Right, but $a \log(1+\exp(x-log(a))) \approx \exp(x)$ for large a, and $a \log(1+\exp(x/a)) \approx \mbox{thresh}(x)$ for small a. So you probably use $a \log(1+\exp(bx+c))^d$ as a one-size-fits-all output nonlinearity, and it would cover threshold functions, power law nonlinearities, linear, exponential, etc. This way you wouldn’t need to do separate fits for each nonlinearity you want to consider.

2. jpillow says:

nice!

2. xcorr says:

Excellent points. Indeed, Dan Butts told me that he’s been having a lot of success with $a \log(1+exp(x))$. I’ve done a version of the spline nonlinearity that follows the convex/log-concave conditions and that gives a range of nonlinearities that is very well fit by the $a \log(1+exp(x))$ family. In that version I extrapolated outside the range with exp(x) on the left-hand side and linear on the right-hand side with the natural continuity conditions.

3. jpillow says:

Or, more generally: pick any function g whose output is strictly positive. Then set r = g(D\mu). If g is convex and log-concave, then the log-likelihood is log-concave in \mu for spine basis matrix D (Paninski 2004 Network).
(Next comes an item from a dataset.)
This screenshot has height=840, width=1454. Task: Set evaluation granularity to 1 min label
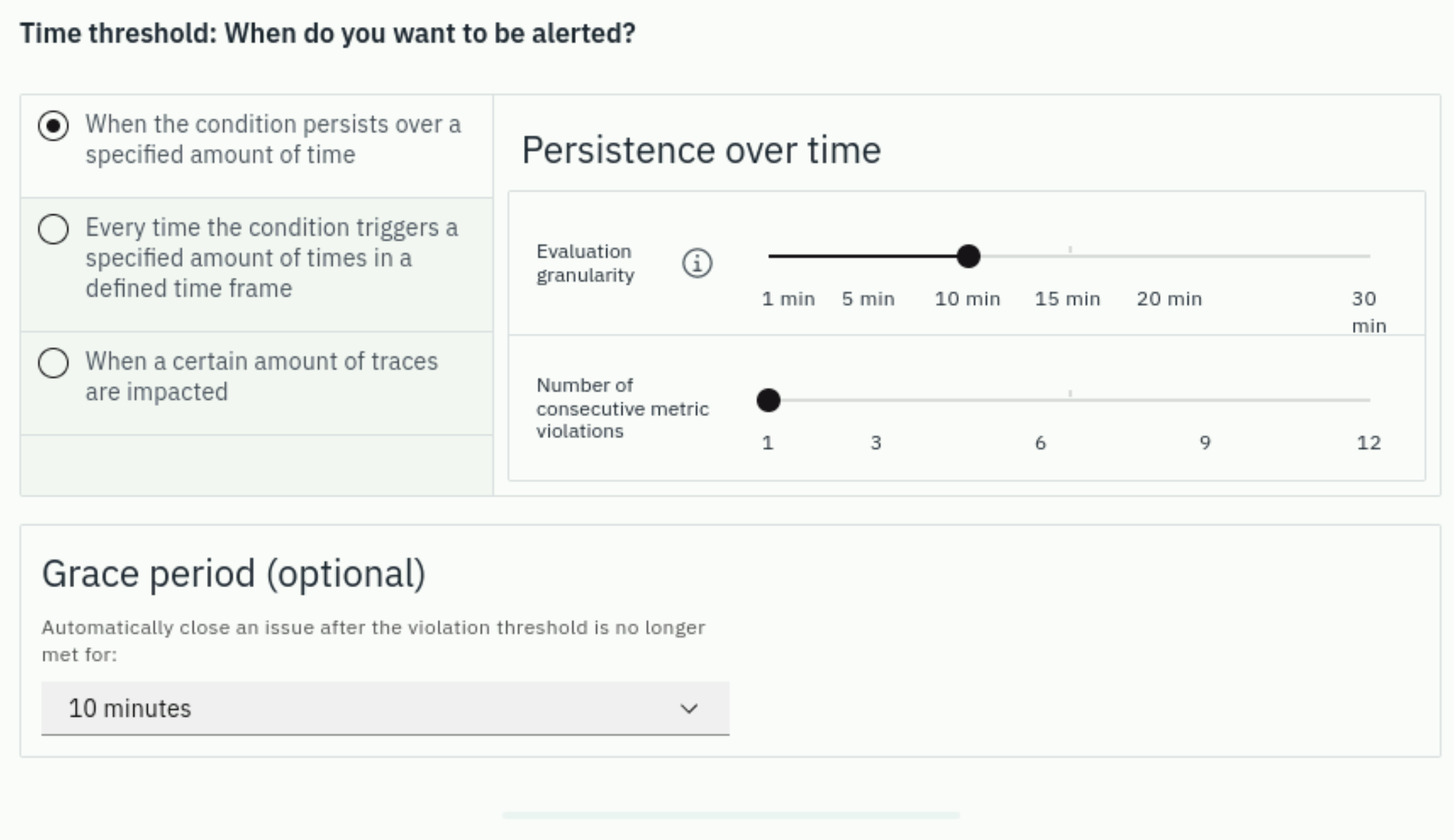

Our Poisson-GLM implementation (http://pillowlab.cps.utexas.edu/code_GLM.html) contains one implementation of this, but only for $g = \max(\epsilon,D\mu)$. i.e., linear half-wave rectified above a small constant. I’ve recently found $g = \log(1+\exp(x))$ is better, since it also satisfies the conditions above, but has continuous derivatives of all orders. (I have yet to add this to the implementation, but it’s on my list).

Final thought: g = exp may be a bad choice if you ever need to extrapolate beyond the range of the stimuli used for training, since you’ll effectively have growth or decay of exp(+/- x^3) for a cubic-spline basis.